**EXTRAIT DU DOCUMENT**.
□ □ □ □

A mesure que je lis les romans de Victor Del Arbol, je réalise toujours un peu plus combien j’ai affaire à un auteur des plus singuliers. C’est avec un vrai plaisir que je suis retourné arpenter son univers original à l’occasion de la parution cette année de son nouveau roman « La veille de presque tout ». Et je dois dire qu’une nouvelle fois j’ai été subjugué par cette plume hors du commun.
Tout d’abord, j’ignore si la traduction des titres par l’éditeur Actes Sud ( « La tristesse du samouraï », «La maison des chagrins », « Toutes les vagues de l’océan ») est fidèle aux titres originaux ( l’auteur est espagnol si cela avait toutefois échappé à quelqu’un) toujours est-il que je les trouve très beaux et qu’ils portent déjà en eux une charge poétique qui ne laisse pas insensible, une promesse pour le lecteur qui a décidé de s’aventurer dans les pas de l’auteur.
Son écriture, ses histoires sont souvent emprunts de tristesse, de nostalgie et de souffrance, évoquent le bien et le mal et la quête désespérée de rédemption, et j’avoue que c’est pour moi, ce qui fait tout particulièrement le charme de cet écrivain catalan.Et ce dernier opus n’échappe pas à la règle.
Difficile de résumer une histoire comme celle de « La veille de presque tout », d’autant le roman en mêle plusieurs, tout en nouant entre elles des époques différentes et convoque des lieux tempétueux ou chargés de d’histoire pour servir d’écrin aux destins des personnages.
Ceux d’êtres humains qui ont tous en commun de porter en eux une souffrance, une blessure engendrée par l’histoire politique de leur pays ou par leur propre parcours, celle de l’absence d’un être cher parti brutalement, des séquelles d’un chemin que l’on regrette d’avoir emprunté ou au contraire que l’on assume jusqu’au bout.
C’est la vie d’Oliviero et Mauricio dont l’amitié s’est fracassé sur les récifs de la dictature argentine des année 70-80 qui fera de l’un une victime et de l’autreun bourreau, torturé et tortionnaire qui , bien des années plus tard vont devoir se parler.
C’est Eva Malher riche héritière qui a vu sa fille Amanda disparaître enlevée et tuée par un pédophile trois ans plus tôt qui depuis s’abîme dans des relations sulfureuses et périlleuses pour se prouver qu’elle peut souffrir encore et qu’elle est donc encore vivante.
C’est Germinal Ibarra, flic de son état, celui-là même qui retrouva l’assassin d’Amanda et qu’il tua sans autre forme de procès. Un homme qui se dissout peu à peu dans une conscience qui le ronge et le fait tutoyer tous les soirs le canon de son arme de service.
C’est aussi cette petite fille qui rêvait de voler comme un oiseau et ce petit garçon pas comme les autres, qui grandira tout seul, un fantôme pour seule compagnie.

□ □ □ □

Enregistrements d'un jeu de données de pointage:
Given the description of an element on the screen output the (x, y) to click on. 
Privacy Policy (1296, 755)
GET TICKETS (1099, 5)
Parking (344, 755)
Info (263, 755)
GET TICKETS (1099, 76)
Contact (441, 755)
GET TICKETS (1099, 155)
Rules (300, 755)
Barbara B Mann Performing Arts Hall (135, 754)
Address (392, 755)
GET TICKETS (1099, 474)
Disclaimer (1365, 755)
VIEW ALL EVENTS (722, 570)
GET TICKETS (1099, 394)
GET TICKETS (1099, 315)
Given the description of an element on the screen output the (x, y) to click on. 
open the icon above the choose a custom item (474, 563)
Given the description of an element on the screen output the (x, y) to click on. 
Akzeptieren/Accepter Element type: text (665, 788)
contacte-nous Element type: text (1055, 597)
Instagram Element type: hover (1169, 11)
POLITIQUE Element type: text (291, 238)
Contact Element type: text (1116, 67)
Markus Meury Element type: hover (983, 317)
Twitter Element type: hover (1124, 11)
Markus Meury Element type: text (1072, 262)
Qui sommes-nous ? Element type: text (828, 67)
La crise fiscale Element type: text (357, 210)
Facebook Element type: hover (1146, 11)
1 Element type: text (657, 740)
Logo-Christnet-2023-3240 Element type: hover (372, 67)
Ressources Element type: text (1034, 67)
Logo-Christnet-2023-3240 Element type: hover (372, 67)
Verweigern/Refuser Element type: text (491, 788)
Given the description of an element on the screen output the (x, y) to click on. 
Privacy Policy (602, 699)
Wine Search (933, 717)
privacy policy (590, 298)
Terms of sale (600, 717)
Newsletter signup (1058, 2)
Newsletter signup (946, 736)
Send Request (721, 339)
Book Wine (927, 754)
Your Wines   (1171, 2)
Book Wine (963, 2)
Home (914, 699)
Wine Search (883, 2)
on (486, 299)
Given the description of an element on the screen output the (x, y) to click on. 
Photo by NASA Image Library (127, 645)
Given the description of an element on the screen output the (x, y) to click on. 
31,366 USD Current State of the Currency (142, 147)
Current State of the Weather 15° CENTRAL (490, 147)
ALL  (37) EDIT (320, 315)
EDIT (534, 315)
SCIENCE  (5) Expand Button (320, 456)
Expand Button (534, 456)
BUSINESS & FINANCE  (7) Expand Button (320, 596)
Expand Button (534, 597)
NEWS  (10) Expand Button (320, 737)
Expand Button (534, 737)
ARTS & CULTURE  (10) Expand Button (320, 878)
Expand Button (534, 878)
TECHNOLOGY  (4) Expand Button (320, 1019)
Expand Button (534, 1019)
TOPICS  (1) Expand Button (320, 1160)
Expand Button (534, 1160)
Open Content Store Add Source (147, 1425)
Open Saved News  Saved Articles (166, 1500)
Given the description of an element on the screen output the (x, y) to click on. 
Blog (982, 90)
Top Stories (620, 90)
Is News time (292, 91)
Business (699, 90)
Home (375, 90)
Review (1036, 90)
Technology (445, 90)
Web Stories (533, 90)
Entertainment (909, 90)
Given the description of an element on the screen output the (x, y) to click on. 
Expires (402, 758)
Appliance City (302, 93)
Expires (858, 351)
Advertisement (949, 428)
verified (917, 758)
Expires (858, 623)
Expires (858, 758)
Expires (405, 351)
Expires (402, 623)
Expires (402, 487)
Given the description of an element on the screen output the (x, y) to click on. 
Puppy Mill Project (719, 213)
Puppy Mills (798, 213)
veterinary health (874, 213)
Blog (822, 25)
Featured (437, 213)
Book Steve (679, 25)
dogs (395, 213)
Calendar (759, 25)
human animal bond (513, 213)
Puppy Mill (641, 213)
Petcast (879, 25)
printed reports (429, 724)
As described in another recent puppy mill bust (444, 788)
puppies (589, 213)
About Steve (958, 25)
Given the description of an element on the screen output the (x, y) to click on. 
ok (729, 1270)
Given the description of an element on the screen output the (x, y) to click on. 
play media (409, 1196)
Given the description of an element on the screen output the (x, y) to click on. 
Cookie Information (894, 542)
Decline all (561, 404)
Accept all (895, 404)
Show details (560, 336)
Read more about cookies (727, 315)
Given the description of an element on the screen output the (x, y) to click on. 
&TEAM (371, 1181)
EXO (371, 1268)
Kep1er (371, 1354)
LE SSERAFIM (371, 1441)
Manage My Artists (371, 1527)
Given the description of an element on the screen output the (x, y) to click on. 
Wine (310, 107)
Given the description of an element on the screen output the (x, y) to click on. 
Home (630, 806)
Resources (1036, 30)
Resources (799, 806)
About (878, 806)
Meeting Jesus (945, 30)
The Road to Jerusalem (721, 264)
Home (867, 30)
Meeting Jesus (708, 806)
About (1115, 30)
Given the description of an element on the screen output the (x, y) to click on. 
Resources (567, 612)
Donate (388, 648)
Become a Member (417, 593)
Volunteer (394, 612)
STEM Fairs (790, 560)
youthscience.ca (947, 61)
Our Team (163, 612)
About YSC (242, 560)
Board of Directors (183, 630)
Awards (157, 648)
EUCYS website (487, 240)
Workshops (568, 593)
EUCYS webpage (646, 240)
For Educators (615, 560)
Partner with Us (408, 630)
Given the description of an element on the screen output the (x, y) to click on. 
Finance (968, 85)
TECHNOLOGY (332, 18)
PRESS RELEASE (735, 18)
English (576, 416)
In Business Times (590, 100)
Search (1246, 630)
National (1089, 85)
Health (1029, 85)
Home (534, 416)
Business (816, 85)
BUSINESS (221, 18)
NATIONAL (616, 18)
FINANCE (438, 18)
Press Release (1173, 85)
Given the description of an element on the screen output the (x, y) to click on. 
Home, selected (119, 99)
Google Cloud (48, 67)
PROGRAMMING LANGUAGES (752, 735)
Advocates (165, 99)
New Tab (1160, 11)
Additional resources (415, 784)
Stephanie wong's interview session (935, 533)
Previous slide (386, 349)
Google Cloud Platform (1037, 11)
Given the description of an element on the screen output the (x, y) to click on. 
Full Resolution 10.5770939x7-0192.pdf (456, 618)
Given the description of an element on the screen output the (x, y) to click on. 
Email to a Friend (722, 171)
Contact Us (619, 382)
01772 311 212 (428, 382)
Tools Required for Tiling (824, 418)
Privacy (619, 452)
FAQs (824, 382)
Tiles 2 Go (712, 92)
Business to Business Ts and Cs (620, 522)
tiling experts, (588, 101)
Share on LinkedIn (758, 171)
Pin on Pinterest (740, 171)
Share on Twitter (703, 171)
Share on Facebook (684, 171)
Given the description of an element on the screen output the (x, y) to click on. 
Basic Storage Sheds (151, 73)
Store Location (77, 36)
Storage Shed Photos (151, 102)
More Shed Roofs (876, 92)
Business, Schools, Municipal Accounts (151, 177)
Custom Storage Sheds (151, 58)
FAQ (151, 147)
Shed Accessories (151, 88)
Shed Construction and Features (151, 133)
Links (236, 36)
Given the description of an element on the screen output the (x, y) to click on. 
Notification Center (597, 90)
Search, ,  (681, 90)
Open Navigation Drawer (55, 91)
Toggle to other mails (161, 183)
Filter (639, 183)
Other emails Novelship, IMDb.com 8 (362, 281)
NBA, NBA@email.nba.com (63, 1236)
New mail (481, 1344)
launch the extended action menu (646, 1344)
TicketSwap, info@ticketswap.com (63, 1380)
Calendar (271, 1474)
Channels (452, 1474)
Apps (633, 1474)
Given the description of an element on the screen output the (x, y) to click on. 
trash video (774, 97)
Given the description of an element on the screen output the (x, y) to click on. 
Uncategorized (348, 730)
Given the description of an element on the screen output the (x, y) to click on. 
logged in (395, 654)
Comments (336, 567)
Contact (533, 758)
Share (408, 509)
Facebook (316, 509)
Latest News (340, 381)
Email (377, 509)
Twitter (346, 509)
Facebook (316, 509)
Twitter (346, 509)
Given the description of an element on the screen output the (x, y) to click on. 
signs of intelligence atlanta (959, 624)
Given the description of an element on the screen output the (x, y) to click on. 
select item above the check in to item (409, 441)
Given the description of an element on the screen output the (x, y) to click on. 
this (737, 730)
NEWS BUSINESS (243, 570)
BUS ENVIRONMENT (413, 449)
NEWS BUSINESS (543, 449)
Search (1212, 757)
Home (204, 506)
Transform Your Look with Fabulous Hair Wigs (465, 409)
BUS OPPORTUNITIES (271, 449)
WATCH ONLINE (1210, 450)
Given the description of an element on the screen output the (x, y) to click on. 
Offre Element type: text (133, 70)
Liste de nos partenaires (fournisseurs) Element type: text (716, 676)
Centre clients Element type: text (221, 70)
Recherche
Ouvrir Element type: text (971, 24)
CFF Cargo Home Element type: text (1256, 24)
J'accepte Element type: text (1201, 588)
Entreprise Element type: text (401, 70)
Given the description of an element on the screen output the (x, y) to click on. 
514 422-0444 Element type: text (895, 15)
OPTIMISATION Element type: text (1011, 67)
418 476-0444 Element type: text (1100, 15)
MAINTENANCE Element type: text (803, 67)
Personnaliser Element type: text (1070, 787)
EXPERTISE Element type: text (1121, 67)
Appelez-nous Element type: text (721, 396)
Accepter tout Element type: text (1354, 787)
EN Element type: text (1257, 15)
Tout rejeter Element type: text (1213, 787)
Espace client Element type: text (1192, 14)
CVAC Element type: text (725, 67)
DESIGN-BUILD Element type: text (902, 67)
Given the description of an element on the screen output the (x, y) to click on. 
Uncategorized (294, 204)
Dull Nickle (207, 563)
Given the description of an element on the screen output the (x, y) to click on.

□ □ □ □

**À FAIRE**.
1. Pouvez-vous recopier à l'identique la portion de la liste qui va de son tout début jusqu'à la ligne contenant « GET TICKETS (1099, 315) », cette dernière comprise ?
2. Pourriez-vous poursuivre la critique de « La veille de presque tout » en reprenant juste après sa dernière phrase ?

**RÉPONSES DANS L'ORDRE**.
1.
Given the description of an element on the screen output the (x, y) to click on. 
Privacy Policy (1296, 755)
GET TICKETS (1099, 5)
Parking (344, 755)
Info (263, 755)
GET TICKETS (1099, 76)
Contact (441, 755)
GET TICKETS (1099, 155)
Rules (300, 755)
Barbara B Mann Performing Arts Hall (135, 754)
Address (392, 755)
GET TICKETS (1099, 474)
Disclaimer (1365, 755)
VIEW ALL EVENTS (722, 570)
GET TICKETS (1099, 394)
GET TICKETS (1099, 315)

2.
Avec « La veille de presque tout » Victor Del Arbol nous offre un roman plus dense et peut être plus intimiste que ses précédents.
Abordant des thèmes aussi variés que l’identité, les remords, l’amour, la filiation, il s’interroge, à travers ces différents personnages d’une incroyable épaisseur, sur la difficulté à continuer à exister quand on porte en soi les stigmates de l’histoire ou de ses choix antérieurs, tiraillés entre vengeance et culpabilité.
Mais peut-on se détacher de son passé pour continuer à vivre ? Que reste-t-il quand la vengeance ne permet pas d’effacer ce qui a été gravé dans la chair et les mémoires, ni de réécrire ce qui a été déjà écrit ?
Reste alors le pardon. Pardonnez à soi-même. Pardonner à l’Autre. Lui expliquer la souffrance qu’il a laissé derrière lui, du vide dont il a entouré ceux qui restent, et avoir encore à offrir au monde sa propre humanité pour transcender le mal, s’en libérer et s’évader des fantômes pour faire encore partie des vivants.
Magnifique roman que « La veille de presque tout », si beau et terriblement émouvant, transportant son lecteur aux quatre coins du monde dans des paysages sauvages et somptueux, au gré d’histoires personnelles tragiques, où le mal danse avec la beauté dans un corps à corps, aussi langoureux que venimeux.
Mêlant habilement le présent et le passé, la souffrance des uns et des autres, et cette rage à vivre commune à bien des personnages de son histoire il réussit encore une fois une alchimie parfaite qui donne à son texte toute sa charge émotionnelle.
A cela s’ajoute une résonance poétique que viennent confirmer des scènes de toutes beautés qui ne manqueront pas de frapper l’imaginaire du lecteur.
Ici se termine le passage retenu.